Ma tale solco nel terreno si può allargare sino a diventare il letto di un fiume. E in questo caso prende il nome di Lete, principale corso d’acqua che nella mitologia classica separa i due mondi anche se ne sono presenti altri (Cocito, Stige, Flegetonte e quello più dantesco, Acheronte). Perché infatti in questo caso il confine non serve tanto a separare un luogo dall’altro quanto a dividere due differenti condizioni esistenziali: quella di chi osserva il presente e ha memoria del passato (i vivi) e quella di chi percepisce il futuro ma non serba ricordo di ciò che si è lasciato dietro (i morti). Il ruolo del Lete è infatti quello di cancellare ogni ricordo della vita terrena a quanti sono pervenuti alla morte. È quindi un ruolo catartico quello che riveste, una purgazione mentale dai residui della vita. Non a caso ritroveremo il Lete nel Purgatori di Dante, separando il monte dal paradiso terrestre.
Ma l’immaginario classico è capace di andare oltre riuscendo a esprimere una riflessione filosofica un passo prima di giungere a questo fiume. È il caso mirabilmente rappresentato dall’affresco della cosiddetta Tomba del Tuffatore, conservato nel museo archeologico di Paestum. Nella scena è raffigurato un uomo appena lanciatosi da un’altura e colto in un istante sospeso su uno specchio d’acqua nel quale sta per immergersi. La poesia di quest’immagine è un connubio di opposti: fortissima e delicata, antica e attuale, spensierata e malinconica. Che cos’è dunque la morte per il committente di quest’opera? Dov’è il suo ruolo, il suo confine?

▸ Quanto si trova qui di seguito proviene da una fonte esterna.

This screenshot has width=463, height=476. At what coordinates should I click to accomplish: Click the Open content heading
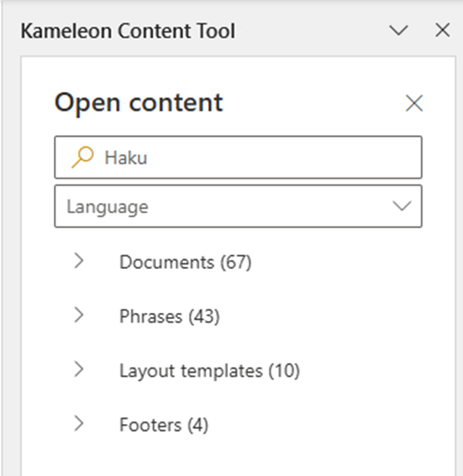coord(139,103)
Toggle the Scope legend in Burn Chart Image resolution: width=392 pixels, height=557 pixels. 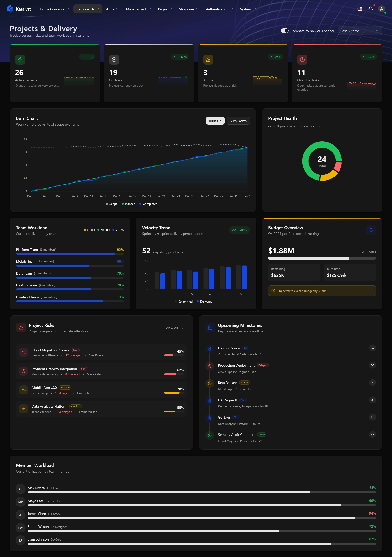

Nel vuoto, ovviamente. Nella sospensione, nell’attesa, nella tela bianca dell’ignoto: il passaggio da un mondo all’altro è un passaggio che si esaurisce tutto nel gesto di chi sta affrontando questo momento, non è circoscritto da un luogo o da un segno perché è evidente che la morte, intesa nella sua natura più profonda e inspiegabile è un mistero simbolico che non appartiene alla conoscenza umana, un placido ignoto avvolto in una realtà senza forma o confini. Ma una realtà comunque incredibilmente serena dove non c’è buio, né scompiglio. Si intravede un senso di oblio che richiama il Lete di cui sopra, ma è un oblio piacevole, accettato con il sereno abbandono di chi si sta tuffando alla ricerca di frescura e libertà.
Il limite smette quindi di essere un confine fisico e diviene aria, il passaggio non è più un passo ma un’idea. Ed è un’idea decisamente positiva perché “al di là” di questo tuffo nel vuoto un qualcosa c’è: c’è acqua e c’è un albero, dunque c’è vita. O esistenza, o fertilità, o comunque serenità. Questa è una concezione della morte che si lascia alle spalle le grandi tombe dei faraoni e gli assilli pratici dei romani. Anzi si lascia alle spalle ogni necessità che lega il defunto alla vita, perché tutto è già stato fatto, o detto. Il tempo sul mondo è finito ora tocca pensare ad altro, e conviene pensarlo con il giusto rispetto e la giusta dignità.
Come scrisse Totò nella sua “livella”, “…Sti ppagliacciate 'e ffanno sulo 'e vive: / nuje simmo serie... appartenimmo à morte!" (“Queste pagliacciate le fanno solo i vivi: noi siamo seri… apparteniamo alla morte!”).